Could you set out the stretch of entries from the line containing "838x630 pixels." through the line containing "point(221,15)" as a Markdown table with the columns No and Line, one numbered row per line and blank lines dropped?
* begin RECORDS FOR PROCESSING *
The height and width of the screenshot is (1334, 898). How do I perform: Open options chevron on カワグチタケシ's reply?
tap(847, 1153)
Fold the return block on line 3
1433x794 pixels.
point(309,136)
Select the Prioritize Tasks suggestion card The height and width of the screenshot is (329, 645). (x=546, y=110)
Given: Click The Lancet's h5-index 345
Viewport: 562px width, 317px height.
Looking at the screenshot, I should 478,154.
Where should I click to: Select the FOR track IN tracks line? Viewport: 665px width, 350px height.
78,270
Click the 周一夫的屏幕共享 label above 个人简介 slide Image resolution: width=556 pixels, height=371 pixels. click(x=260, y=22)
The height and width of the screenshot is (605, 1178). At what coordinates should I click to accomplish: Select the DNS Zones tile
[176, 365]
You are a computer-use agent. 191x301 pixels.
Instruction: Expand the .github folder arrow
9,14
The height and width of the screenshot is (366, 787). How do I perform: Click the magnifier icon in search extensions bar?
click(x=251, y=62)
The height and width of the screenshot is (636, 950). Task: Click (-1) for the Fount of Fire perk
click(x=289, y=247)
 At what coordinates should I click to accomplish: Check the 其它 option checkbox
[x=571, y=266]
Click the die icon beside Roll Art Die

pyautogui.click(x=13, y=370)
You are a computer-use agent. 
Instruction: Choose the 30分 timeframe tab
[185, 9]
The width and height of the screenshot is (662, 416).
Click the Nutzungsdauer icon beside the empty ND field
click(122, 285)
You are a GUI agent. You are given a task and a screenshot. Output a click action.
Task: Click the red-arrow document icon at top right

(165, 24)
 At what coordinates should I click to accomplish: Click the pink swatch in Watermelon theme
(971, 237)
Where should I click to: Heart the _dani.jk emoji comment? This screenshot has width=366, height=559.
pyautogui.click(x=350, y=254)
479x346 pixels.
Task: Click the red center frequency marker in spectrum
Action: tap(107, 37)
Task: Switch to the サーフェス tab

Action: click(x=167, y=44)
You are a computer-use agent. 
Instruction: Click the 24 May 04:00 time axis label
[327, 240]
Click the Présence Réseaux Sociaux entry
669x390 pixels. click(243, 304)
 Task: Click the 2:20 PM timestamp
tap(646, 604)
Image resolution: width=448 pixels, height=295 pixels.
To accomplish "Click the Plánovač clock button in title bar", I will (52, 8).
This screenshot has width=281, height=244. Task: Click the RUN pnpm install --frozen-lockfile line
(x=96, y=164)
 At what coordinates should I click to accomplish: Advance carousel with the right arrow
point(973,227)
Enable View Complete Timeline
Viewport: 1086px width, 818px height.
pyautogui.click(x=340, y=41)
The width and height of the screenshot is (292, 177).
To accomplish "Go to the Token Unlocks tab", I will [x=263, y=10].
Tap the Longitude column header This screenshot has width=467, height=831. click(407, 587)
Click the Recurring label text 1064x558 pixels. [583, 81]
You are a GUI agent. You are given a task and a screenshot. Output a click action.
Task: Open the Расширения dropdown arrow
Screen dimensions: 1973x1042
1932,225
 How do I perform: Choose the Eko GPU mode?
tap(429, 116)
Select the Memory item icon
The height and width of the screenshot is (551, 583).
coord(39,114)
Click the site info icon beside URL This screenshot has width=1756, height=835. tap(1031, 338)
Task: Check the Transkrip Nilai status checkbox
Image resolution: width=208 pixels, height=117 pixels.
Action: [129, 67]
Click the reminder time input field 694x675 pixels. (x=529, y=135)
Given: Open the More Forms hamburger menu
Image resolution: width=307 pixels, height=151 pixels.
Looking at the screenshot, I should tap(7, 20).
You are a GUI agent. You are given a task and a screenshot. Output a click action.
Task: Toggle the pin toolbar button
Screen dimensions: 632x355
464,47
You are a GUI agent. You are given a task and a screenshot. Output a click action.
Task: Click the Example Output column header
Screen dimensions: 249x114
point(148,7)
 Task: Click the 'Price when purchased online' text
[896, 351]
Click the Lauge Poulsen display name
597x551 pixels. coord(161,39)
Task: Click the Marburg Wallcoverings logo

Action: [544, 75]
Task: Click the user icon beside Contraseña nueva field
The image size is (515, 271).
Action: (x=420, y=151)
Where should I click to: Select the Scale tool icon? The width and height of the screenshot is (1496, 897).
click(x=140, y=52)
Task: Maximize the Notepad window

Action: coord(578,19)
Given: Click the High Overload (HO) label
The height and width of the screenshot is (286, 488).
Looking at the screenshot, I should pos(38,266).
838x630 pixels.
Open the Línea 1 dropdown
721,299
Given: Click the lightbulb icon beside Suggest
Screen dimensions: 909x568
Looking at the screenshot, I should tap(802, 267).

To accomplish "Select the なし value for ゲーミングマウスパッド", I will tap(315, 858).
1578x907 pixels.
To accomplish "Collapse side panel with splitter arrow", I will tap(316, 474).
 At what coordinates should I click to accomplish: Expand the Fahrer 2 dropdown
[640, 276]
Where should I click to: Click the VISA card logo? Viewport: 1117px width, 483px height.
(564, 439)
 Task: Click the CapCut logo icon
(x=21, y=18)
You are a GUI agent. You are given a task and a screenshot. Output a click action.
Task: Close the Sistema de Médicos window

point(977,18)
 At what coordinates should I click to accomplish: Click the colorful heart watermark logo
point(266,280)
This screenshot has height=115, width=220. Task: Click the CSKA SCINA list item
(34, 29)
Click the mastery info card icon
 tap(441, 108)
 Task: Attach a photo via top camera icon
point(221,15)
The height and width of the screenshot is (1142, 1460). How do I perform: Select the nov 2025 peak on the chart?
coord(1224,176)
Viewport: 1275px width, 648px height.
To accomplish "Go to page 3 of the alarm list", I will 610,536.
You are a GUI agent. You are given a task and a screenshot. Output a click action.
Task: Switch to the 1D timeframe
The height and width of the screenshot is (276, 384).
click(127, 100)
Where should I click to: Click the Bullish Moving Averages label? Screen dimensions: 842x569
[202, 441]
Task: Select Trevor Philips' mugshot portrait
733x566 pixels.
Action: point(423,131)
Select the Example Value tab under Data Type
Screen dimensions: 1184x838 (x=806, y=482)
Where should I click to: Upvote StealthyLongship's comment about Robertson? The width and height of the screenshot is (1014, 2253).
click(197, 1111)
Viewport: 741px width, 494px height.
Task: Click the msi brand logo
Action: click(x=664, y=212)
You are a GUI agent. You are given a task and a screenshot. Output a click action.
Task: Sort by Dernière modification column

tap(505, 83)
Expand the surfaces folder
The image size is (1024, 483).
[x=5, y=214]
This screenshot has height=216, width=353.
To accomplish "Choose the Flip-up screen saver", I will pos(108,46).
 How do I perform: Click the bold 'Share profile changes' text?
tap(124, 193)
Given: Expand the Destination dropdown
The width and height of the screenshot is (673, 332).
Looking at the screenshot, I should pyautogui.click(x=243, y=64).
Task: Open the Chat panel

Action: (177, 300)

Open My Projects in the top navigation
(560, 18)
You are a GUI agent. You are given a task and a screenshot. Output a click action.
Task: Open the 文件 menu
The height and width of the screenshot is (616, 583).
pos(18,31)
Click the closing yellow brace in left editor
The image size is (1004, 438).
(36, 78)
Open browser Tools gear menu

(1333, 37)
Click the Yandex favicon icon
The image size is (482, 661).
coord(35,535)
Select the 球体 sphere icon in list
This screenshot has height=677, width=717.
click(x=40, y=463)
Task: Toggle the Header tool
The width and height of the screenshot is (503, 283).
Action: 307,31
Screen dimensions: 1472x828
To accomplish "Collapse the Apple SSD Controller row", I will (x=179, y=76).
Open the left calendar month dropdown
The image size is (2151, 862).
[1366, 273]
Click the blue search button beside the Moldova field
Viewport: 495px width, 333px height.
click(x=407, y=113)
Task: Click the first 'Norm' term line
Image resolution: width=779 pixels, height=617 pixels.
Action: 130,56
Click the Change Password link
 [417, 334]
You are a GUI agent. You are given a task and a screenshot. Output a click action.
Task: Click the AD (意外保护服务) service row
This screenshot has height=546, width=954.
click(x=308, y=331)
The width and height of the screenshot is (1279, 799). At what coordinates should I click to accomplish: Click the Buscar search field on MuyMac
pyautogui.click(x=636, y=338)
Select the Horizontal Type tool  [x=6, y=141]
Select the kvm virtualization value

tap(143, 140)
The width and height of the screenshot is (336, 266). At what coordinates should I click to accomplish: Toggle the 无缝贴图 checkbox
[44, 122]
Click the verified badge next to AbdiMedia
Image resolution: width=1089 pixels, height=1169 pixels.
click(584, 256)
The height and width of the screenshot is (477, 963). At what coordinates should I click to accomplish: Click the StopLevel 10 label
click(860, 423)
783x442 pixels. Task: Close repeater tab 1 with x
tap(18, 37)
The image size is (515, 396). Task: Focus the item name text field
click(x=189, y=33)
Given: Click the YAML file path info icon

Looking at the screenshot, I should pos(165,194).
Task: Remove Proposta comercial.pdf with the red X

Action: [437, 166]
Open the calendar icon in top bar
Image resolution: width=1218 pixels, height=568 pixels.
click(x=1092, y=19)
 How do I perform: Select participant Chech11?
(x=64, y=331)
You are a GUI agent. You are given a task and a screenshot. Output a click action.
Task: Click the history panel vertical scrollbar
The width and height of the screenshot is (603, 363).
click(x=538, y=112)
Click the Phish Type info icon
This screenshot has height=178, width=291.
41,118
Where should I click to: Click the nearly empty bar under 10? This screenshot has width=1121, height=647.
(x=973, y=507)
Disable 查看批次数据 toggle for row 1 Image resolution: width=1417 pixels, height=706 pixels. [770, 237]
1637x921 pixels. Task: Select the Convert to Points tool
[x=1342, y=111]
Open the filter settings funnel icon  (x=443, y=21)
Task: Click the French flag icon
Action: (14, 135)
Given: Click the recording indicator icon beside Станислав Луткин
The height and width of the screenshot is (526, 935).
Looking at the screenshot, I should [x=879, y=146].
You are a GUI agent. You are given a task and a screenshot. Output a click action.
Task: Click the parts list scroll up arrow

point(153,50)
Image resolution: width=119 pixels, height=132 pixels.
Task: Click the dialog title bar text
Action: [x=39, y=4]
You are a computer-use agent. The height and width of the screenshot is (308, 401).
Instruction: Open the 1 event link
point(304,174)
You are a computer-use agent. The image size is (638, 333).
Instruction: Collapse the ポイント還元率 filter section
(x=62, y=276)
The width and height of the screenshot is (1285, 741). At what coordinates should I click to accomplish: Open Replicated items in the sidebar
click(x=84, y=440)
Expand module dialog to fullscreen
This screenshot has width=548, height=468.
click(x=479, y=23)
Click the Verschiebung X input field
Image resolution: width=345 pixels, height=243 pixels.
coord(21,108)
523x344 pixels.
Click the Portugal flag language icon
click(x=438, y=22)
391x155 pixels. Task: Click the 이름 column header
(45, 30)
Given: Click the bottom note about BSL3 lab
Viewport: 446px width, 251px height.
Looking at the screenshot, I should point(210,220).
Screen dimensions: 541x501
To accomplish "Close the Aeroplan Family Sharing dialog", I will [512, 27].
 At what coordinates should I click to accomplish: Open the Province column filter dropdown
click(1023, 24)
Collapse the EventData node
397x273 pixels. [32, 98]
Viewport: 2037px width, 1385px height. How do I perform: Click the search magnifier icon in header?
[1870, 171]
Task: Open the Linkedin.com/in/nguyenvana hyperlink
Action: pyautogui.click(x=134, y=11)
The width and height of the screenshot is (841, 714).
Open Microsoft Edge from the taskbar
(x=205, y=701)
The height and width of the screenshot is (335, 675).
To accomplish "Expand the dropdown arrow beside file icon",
* end RECORDS FOR PROCESSING *
#### SOLUTION:
| No | Line |
|---|---|
| 1 | 838x630 pixels. |
| 2 | Open the Línea 1 dropdown |
| 3 | 721,299 |
| 4 | Given: Click the lightbulb icon beside Suggest |
| 5 | Screen dimensions: 909x568 |
| 6 | Looking at the screenshot, I should tap(802, 267). |
| 7 | To accomplish "Select the なし value for ゲーミングマウスパッド", I will tap(315, 858). |
| 8 | 1578x907 pixels. |
| 9 | To accomplish "Collapse side panel with splitter arrow", I will tap(316, 474). |
| 10 |  At what coordinates should I click to accomplish: Expand the Fahrer 2 dropdown |
| 11 | [640, 276] |
| 12 | Where should I click to: Click the VISA card logo? Viewport: 1117px width, 483px height. |
| 13 | (564, 439) |
| 14 |  Task: Click the CapCut logo icon |
| 15 | (x=21, y=18) |
| 16 | You are a GUI agent. You are given a task and a screenshot. Output a click action. |
| 17 | Task: Close the Sistema de Médicos window |
| 18 | point(977,18) |
| 19 |  At what coordinates should I click to accomplish: Click the colorful heart watermark logo |
| 20 | point(266,280) |
| 21 | This screenshot has height=115, width=220. Task: Click the CSKA SCINA list item |
| 22 | (34, 29) |
| 23 | Click the mastery info card icon |
| 24 |  tap(441, 108) |
| 25 |  Task: Attach a photo via top camera icon |
| 26 | point(221,15) |